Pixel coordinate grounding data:
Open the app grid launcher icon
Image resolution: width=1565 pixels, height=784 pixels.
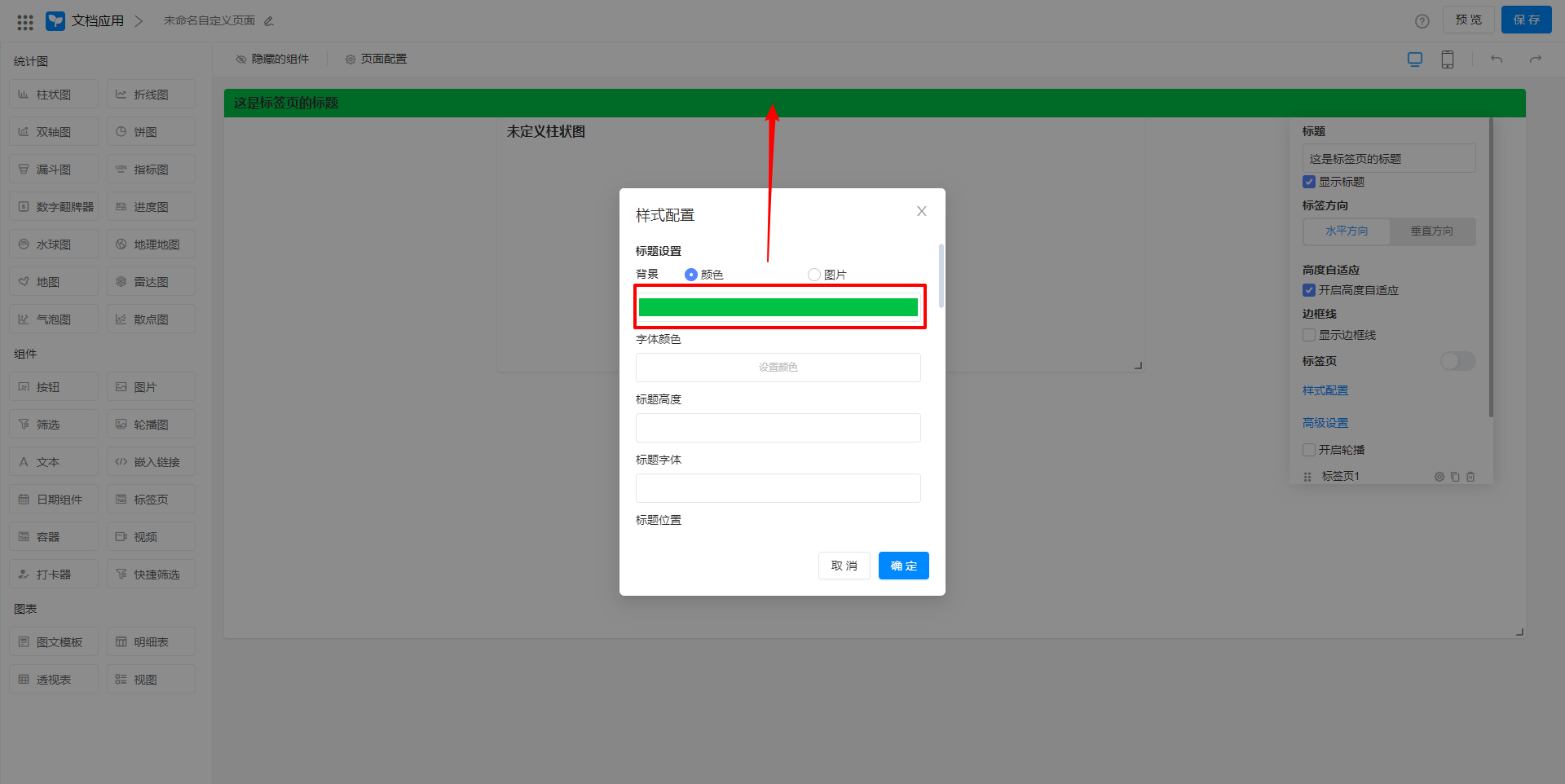(25, 22)
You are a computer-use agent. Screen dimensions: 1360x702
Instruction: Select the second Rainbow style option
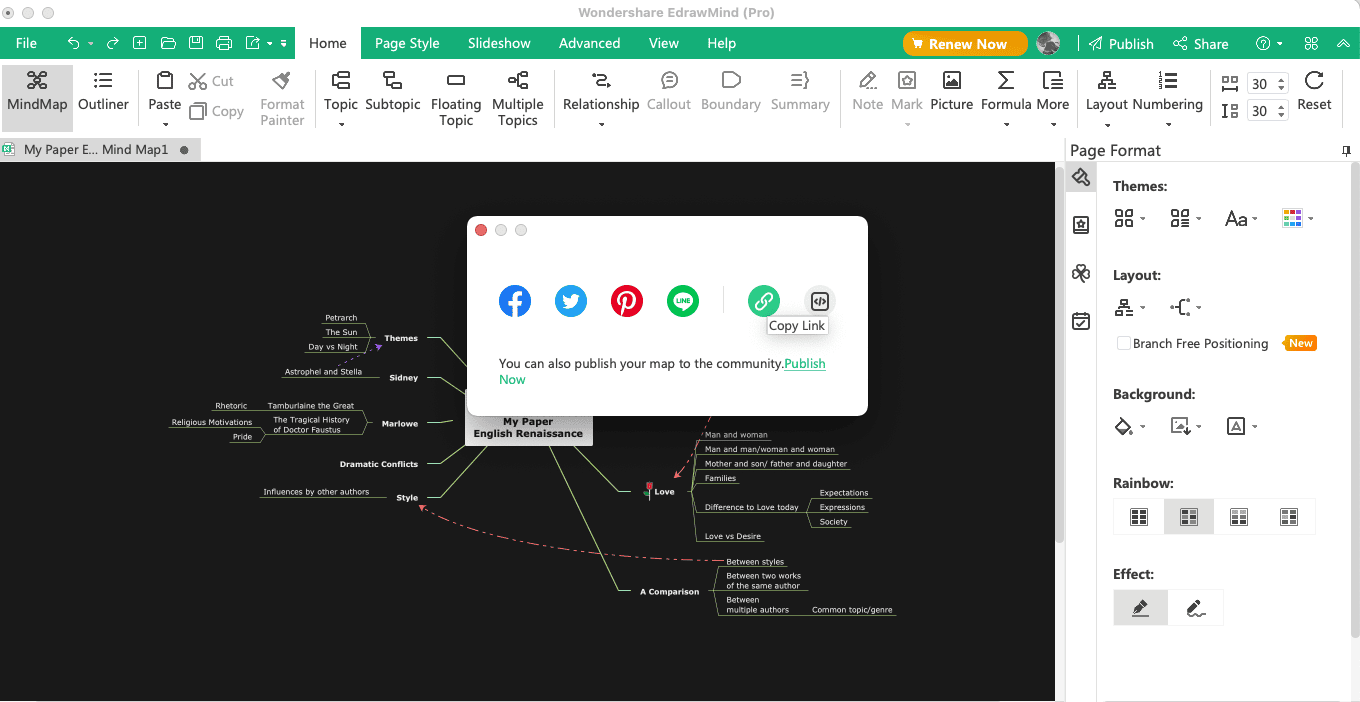(x=1189, y=516)
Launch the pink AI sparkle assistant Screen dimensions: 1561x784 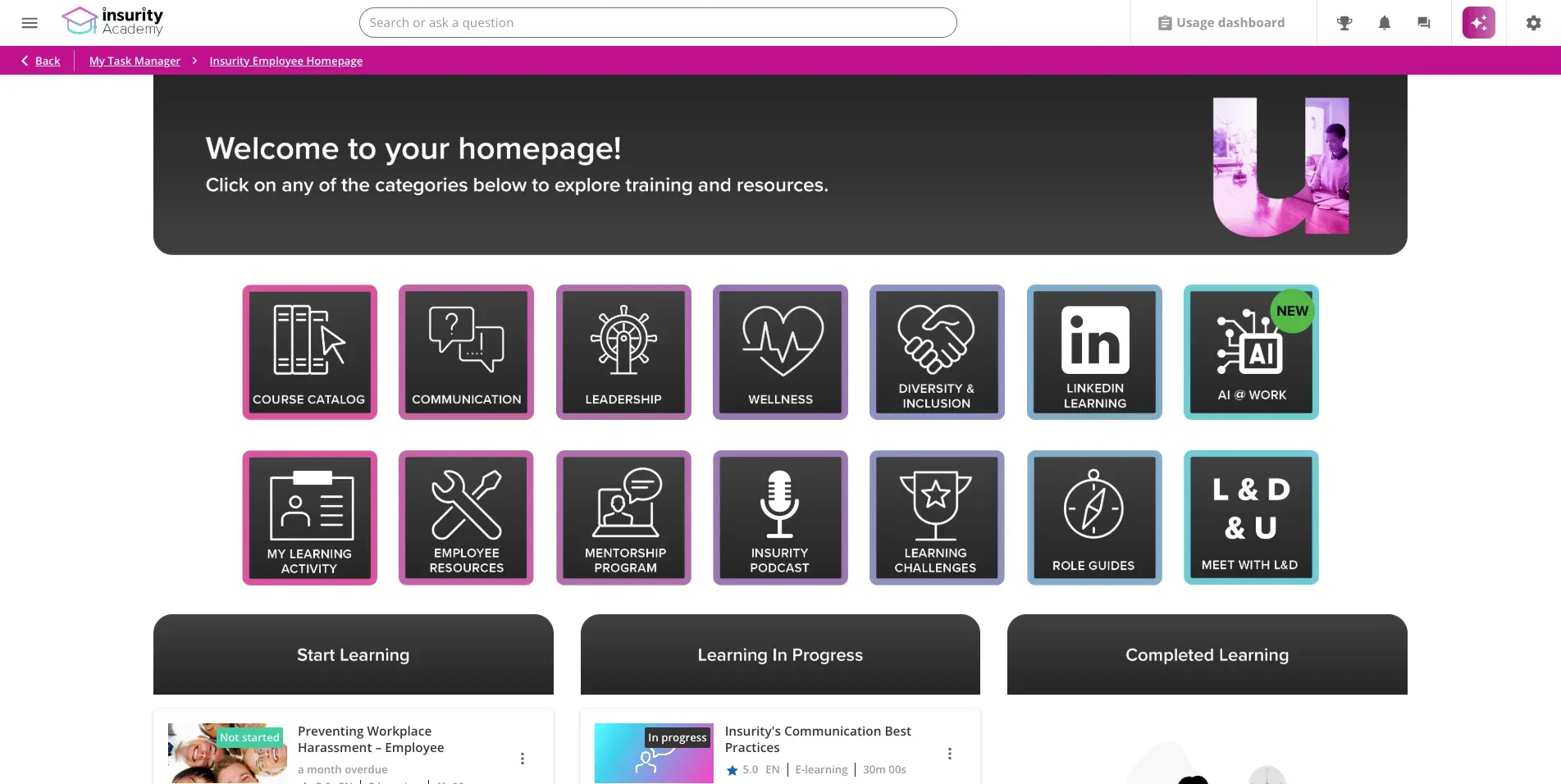coord(1478,23)
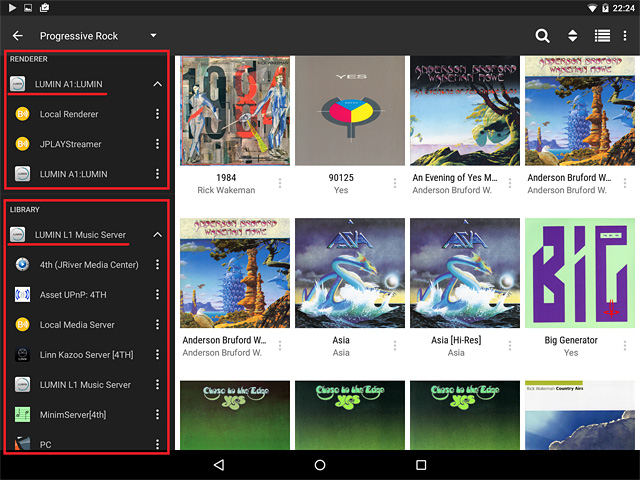Open the 1984 album overflow menu
The width and height of the screenshot is (640, 480).
coord(280,184)
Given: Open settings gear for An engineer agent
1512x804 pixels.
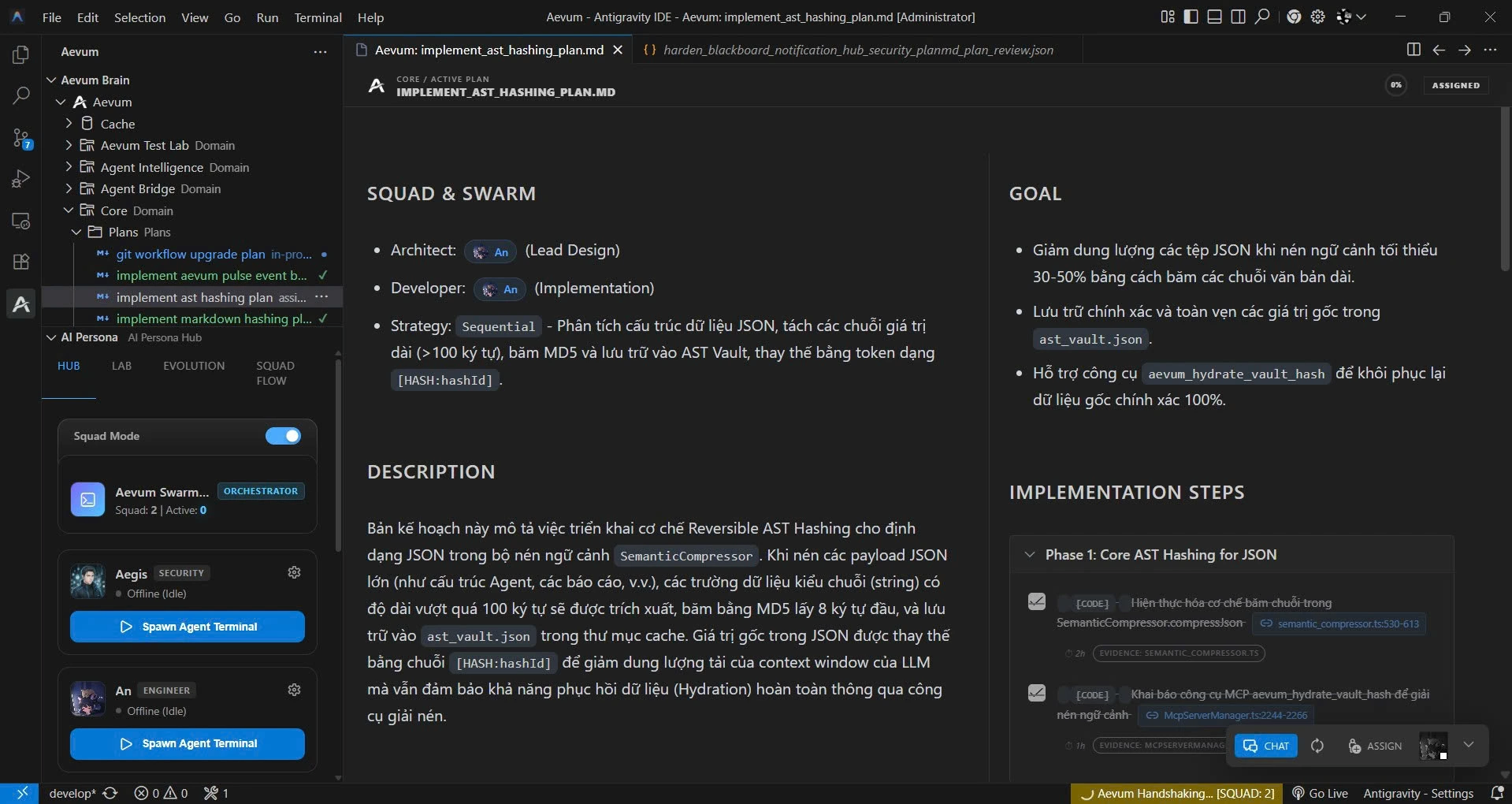Looking at the screenshot, I should point(294,690).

Task prompt>
Filter the data for the string "agent". Copy each matching line.

Task answer>
You are a computer-use agent. Screen dimensions: 1360x702
Given: Open settings gear for An engineer agent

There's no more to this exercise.